What you need to do - Can you copy the residential design text below from "There’s a lot" to "al., McGraw-Hill. 2005.", swapping "interesting" for "engaging"?

───── Selected excerpt

This article is meant as a reference tool box about residential design, particularly home design ideas, preferring to deal with how-to down time’s road a-ways.
There’s a lot of reading on Classical design proportion. Most of it’s not especially interesting – clinical mathematics, nautilus shells and phyllotaxis, irrelevance borne of style, size, etc. In Before The Architect’s opinion, these works are some of the better, more interesting:
The heady, heavy-going: Architectural Principles in the Age of Humanism by Rudolf Wittkower, W. W. Norton & Company, 1971.
The intellectually entertaining and well-written The Golden Ratio: The Story of Phi, The World’s Most Astonishing Number by Mario Livio, Broadway Books, 2002.
The commanding presentation of the Orders, their making and remaking in The Classical Language of Architecture by John Summerson, The MIT Press, 1962.
Of methods and materials, Traditional Construction Patterns: Design & Detail Rules Of Thumb by Stephen Mouzon et al., McGraw-Hill. 2005.
The thoughtful, The Old Way of Seeing: How Architecture Lost Its Magic (And How to Get It Back) by Jonathan Hale, Houghton Mifflin, 1994.

──────────
───── Entries supplied

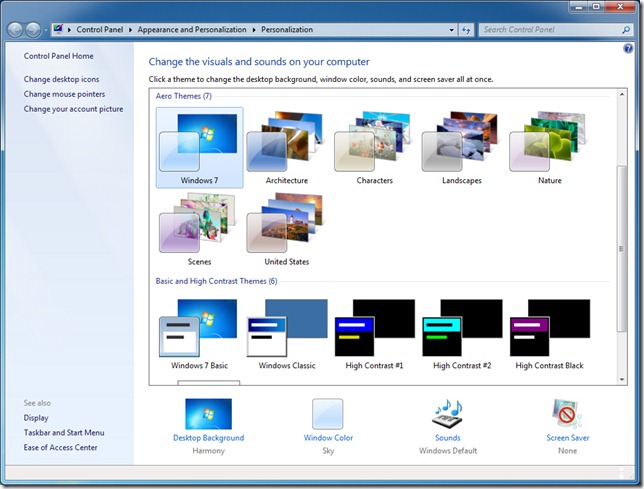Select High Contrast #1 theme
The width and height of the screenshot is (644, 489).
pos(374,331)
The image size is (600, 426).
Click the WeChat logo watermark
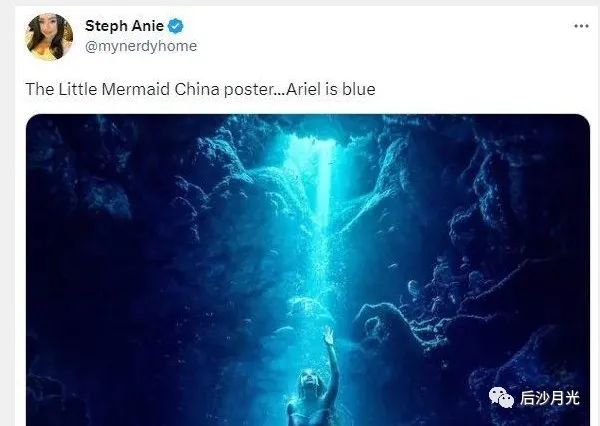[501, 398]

──────────

Completed exercise -
There’s a lot of reading on Classical design proportion. Most of it’s not especially engaging – clinical mathematics, nautilus shells and phyllotaxis, irrelevance borne of style, size, etc. In Before The Architect’s opinion, these works are some of the better, more engaging:
The heady, heavy-going: Architectural Principles in the Age of Humanism by Rudolf Wittkower, W. W. Norton & Company, 1971.
The intellectually entertaining and well-written The Golden Ratio: The Story of Phi, The World’s Most Astonishing Number by Mario Livio, Broadway Books, 2002.
The commanding presentation of the Orders, their making and remaking in The Classical Language of Architecture by John Summerson, The MIT Press, 1962.
Of methods and materials, Traditional Construction Patterns: Design & Detail Rules Of Thumb by Stephen Mouzon et al., McGraw-Hill. 2005.